We often hear about the power of storytelling in marketing — so much so that it has almost become another checkbox to complete, along with a Facebook Page and a blog that you don’t actually use to its full potential. To help you make the most of this trend and still have time in your day to accomplish other crucial marketing tactics, it’s time to promote yourself from storyteller to story curator.

And who better to tell the story than the people living it? Set up a section of your website devoted to student stories, quotes, and photos. Try out having a new question every week that students can answer by submitting their own captioned photo or video. Then share it on your social media channels or spotlight a particular submission on your website. Whatever your method, you should be gathering a stockpile of stories and marketing collateral directly from your audience.

3) Get Inspired

If your only view of your university on a regular basis is the worn pathway from your parking garage to your office, you’re missing out on the energy reverberating around campus. You might miss the Quidditch match on the quad, or the drum line practicing outside, or the student-made robot races meandering down the sidewalk, or even the recent influx of tightrope walkers (and yes, these are all things I have personally witnessed). Be part of the community you’re endorsing.

Once a week put your laptop away, bring some walking shoes, and use your lunch break to just walk around campus and soak it all in.

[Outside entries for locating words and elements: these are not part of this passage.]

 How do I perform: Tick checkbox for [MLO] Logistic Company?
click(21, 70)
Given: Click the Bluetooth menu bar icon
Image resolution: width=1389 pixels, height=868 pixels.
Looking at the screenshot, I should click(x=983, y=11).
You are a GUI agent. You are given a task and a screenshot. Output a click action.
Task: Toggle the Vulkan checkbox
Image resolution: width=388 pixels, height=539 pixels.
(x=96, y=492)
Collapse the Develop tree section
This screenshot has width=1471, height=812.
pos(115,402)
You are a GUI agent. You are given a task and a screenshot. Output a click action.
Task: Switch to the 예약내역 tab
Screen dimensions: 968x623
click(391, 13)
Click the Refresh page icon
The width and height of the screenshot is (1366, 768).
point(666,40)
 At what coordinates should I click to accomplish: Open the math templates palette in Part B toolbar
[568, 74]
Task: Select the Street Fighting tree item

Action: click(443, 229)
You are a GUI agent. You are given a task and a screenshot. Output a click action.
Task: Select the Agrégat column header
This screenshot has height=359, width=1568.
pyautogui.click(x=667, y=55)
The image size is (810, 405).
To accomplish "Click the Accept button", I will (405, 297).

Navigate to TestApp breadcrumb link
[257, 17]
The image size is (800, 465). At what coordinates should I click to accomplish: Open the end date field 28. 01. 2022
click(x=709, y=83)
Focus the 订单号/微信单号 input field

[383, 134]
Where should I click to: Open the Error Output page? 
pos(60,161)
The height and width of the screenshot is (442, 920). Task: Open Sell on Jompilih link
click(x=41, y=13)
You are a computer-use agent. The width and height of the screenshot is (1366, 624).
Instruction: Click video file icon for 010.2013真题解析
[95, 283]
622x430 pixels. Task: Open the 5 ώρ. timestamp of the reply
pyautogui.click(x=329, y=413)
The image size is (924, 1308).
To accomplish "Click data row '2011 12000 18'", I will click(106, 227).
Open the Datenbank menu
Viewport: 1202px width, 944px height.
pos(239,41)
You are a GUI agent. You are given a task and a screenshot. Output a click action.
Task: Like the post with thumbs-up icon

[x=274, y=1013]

When you get back to the office, take 10 minutes to make some notes and write about your experience. Incorporate these observations into your editorial calendar — block out time in your schedule to create and share these photos and anecdotes through your various inbound channels. By building in this time for spontaneity, you’ll ensure you can publish timely and relevant content. 

4) Build Personas

Invoke your best UX design alter ego and use the information you’ve gathered from your focus groups and weekly jaunts around campus to create a few personas that represent your key audience. Who are your constituents? Why might they be interested in your institution? What would make them choose you? Having that kind of information about your personas will be key to design your content strategy and messaging matrix.

Still having trouble with figuring out who your personas are? Brainstorm the qualities of your target personas, and then bring them to life by having your team role-play a persona interacting with an admissions counselor. You might be surprised at what you discover.

5) Stop Peddling Education

Stop writing like a marketer and start writing like an educator! Your job is to promote the college experience to students who would be a good fit for your university. Yes, you want more leads … but do you really want a pool of prospects that you know wouldn’t be a good fit? The pressures of enrollment numbers and donor dollars make it easy to forget why you got into the higher education field in the first place.

This is an easy one to solve: Remind yourself every day why you do what you do. Don’t refer or think of incoming students as “customers” or you might as well just prepare your best stock elevator pitch and have a BOGO coupon on your admissions page. When you’re developing content, remember they are students looking towards the future. How do you plan on helping them get there?